Les couples n'ayant pas eu d'enfant auraient peut-être pu appuyer l’hypothèse du rôle indirect des enfants, hypothèse qui pourrait en partie expliquer la proportion plus importante de bons locuteurs chez les hommes célibataires. Mais une partie seulement de cette catégorie des couples sans enfants aurait pu la confirmer : le maintien, jusqu'à nos jours, du patois entre les conjoints des couples les plus âgés ne peut pas être très probant puisque certains des couples de cette génération (plus de 80 ans) en ont repris l'usage d après le départ des enfants. Parmi les couples de moins de 80 ans, moins susceptibles que les plus âgés d’avoir conservé l’usage du patois entre eux, et n'ayant pas eu d'enfant, l'absence de la motivation scolaire dans le renversement linguistique - qui se serait manifesté par un usage prolongé du patois - n'a pu être vérifiée, faute d'un nombre suffisant de témoins correspondant à ces critères.
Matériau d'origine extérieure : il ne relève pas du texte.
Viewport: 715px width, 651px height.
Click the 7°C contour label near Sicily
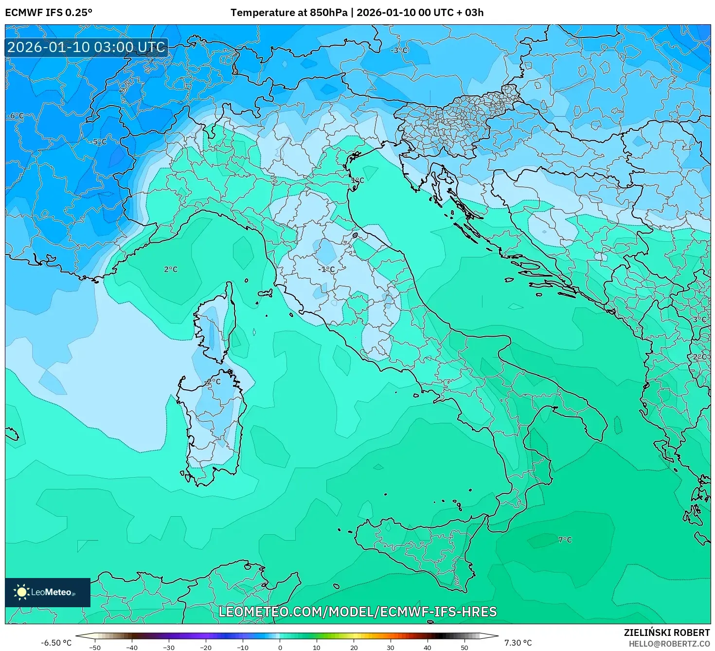[x=565, y=540]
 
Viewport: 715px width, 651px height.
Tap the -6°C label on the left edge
[x=15, y=116]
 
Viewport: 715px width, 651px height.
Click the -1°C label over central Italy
[x=326, y=269]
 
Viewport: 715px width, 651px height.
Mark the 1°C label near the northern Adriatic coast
[x=358, y=180]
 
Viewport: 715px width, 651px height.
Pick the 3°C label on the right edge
[x=699, y=319]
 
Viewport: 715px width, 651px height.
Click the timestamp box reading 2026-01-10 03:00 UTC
[x=87, y=47]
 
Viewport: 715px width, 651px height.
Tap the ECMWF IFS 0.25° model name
[x=49, y=13]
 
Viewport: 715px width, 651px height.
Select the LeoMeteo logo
[x=48, y=592]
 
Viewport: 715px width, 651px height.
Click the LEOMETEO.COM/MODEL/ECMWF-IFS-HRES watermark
[x=358, y=612]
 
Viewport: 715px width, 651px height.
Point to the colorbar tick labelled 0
[x=280, y=647]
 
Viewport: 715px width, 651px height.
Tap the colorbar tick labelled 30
[x=391, y=647]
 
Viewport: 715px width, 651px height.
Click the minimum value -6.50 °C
[x=56, y=643]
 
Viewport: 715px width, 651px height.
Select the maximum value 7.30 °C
[x=518, y=643]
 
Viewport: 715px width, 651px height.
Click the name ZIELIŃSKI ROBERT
[x=666, y=633]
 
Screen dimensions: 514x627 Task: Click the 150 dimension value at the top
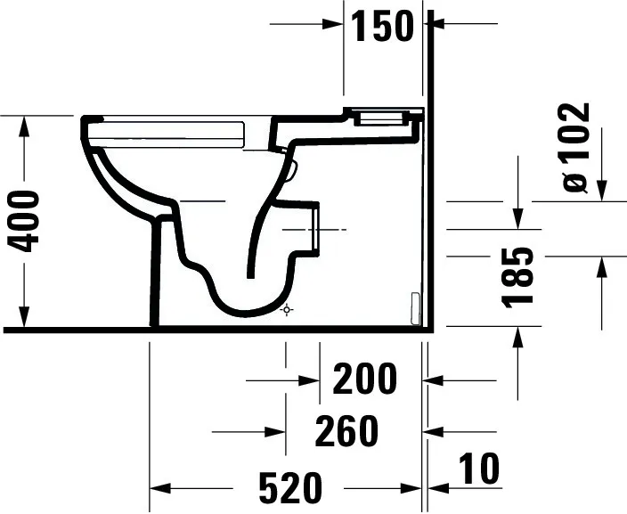(x=382, y=28)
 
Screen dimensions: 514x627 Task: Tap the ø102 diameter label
(x=575, y=147)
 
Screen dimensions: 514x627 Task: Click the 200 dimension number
(x=364, y=380)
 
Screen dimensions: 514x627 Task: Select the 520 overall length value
(x=289, y=488)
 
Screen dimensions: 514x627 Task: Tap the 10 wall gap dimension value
(x=479, y=469)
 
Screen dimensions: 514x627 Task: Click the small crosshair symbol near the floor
(x=286, y=310)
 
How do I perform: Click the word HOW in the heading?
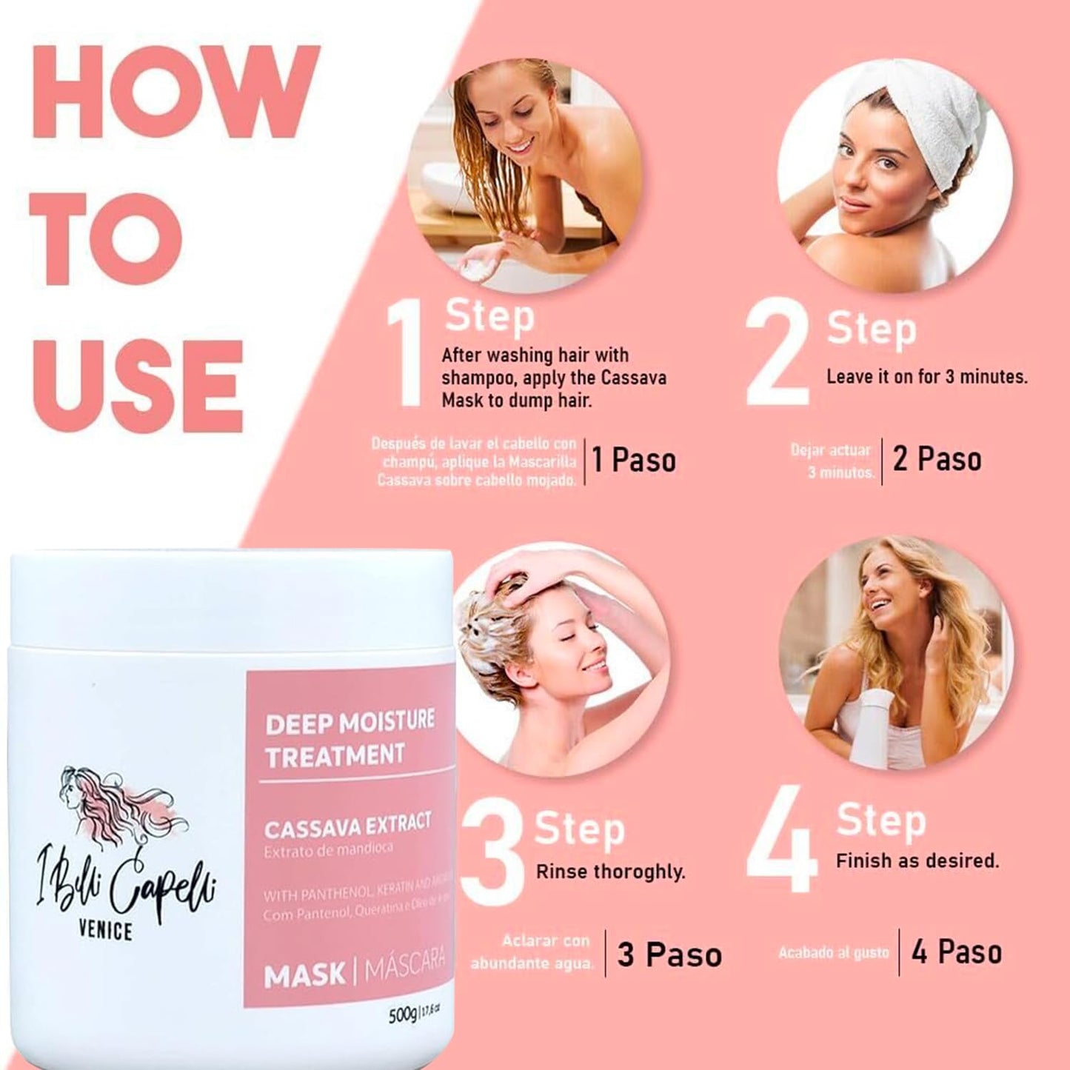click(176, 93)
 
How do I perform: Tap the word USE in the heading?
click(138, 385)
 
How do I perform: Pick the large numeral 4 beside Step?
click(783, 840)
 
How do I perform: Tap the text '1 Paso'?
click(634, 461)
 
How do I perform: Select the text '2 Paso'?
click(937, 459)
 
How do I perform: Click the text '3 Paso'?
click(669, 955)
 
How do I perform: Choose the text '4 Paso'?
click(957, 952)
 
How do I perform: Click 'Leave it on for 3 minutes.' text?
click(926, 377)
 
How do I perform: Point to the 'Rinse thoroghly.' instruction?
click(610, 872)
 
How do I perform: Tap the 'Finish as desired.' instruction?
click(917, 861)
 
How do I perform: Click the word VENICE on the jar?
click(105, 931)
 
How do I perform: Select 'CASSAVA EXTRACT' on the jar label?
click(347, 827)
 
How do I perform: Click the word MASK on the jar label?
click(304, 976)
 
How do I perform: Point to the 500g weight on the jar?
click(403, 1015)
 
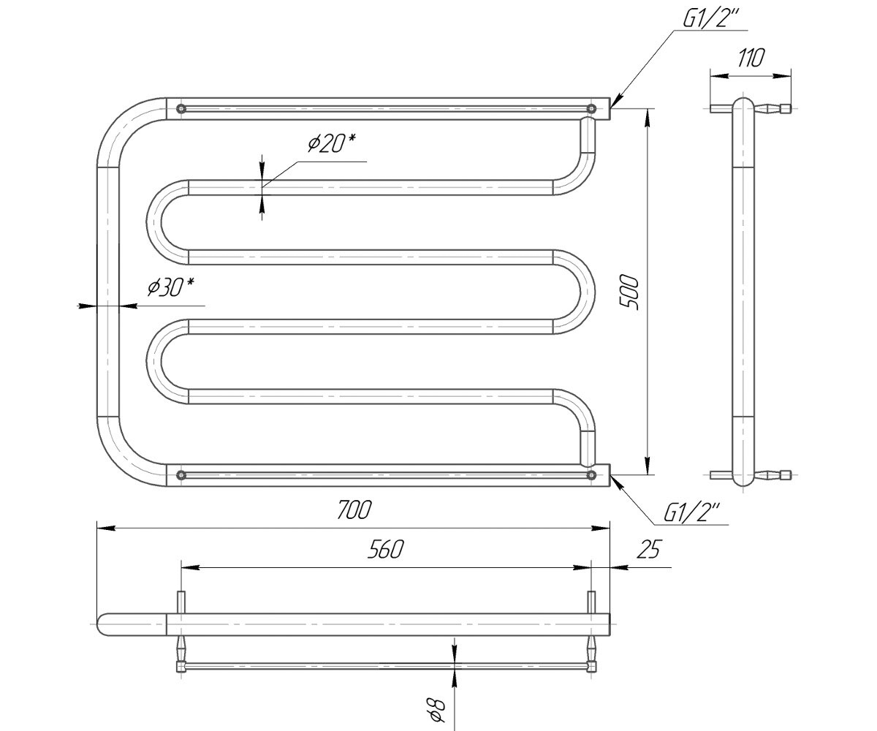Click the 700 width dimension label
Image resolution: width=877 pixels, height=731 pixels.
[354, 510]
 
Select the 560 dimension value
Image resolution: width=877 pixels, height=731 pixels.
[385, 549]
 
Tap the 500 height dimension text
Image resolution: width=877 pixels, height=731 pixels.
[629, 292]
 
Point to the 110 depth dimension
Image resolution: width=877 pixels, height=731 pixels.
[751, 58]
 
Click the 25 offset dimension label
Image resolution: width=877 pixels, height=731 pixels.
[650, 549]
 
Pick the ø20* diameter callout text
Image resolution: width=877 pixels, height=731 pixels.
[331, 143]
Une dernière catégorie matrimoniale peut apporter quelques lumières sur le rôle indirect des enfants dans le renversement linguistique. Si les hommes célibataires sont souvent meilleurs locuteurs que les hommes mariés, les compétences des femmes célibataires dépendent en partie de la tranche d'âge envisagée. Les plus âgées d'entre elles sont très souvent de bonnes patoisantes, parfois meilleures que les autres femmes du même âge : ces meilleures compétences en patois peuvent peut-être s'expliquer par l'absence de nécessité d'auto-censurer leur langue maternelle, alors que les femmes avec enfants se sont imposé cette contrainte. Parmi les femmes célibataires plus jeunes, le niveau des compétences en patois n’est pas homogène. Un exemple apparenté est celui d'une femme de Marlhes (n° 23 ; témoin A. c.), âgée de 70 ans environ, qui était devenue veuve très tôt. Ayant vécu après son veuvage dans la même ferme que ses parents, qui parlaient entre eux en patois, elle était une très bonne locutrice. Cette situation peut se rapprocher de celle des hommes célibataires qui ont vécu avec leurs parents. Mais, dans les cas les plus nombreux, les femmes célibataires de moins de 80 ans semblent posséder les mêmes compétences que leurs congénères féminines, et parfois sont de moins bonnes patoisantes. Insérées surtout dans des réseaux amicaux uniquement féminins où, dans cette génération, le français s'imposa massivement, et ayant peu de contacts avec le monde agricole, elles usèrent moins du patois que les femmes d'agriculteurs, et certaines purent suivre de plus près les nouveaux modèles sociaux qui propageaient le français.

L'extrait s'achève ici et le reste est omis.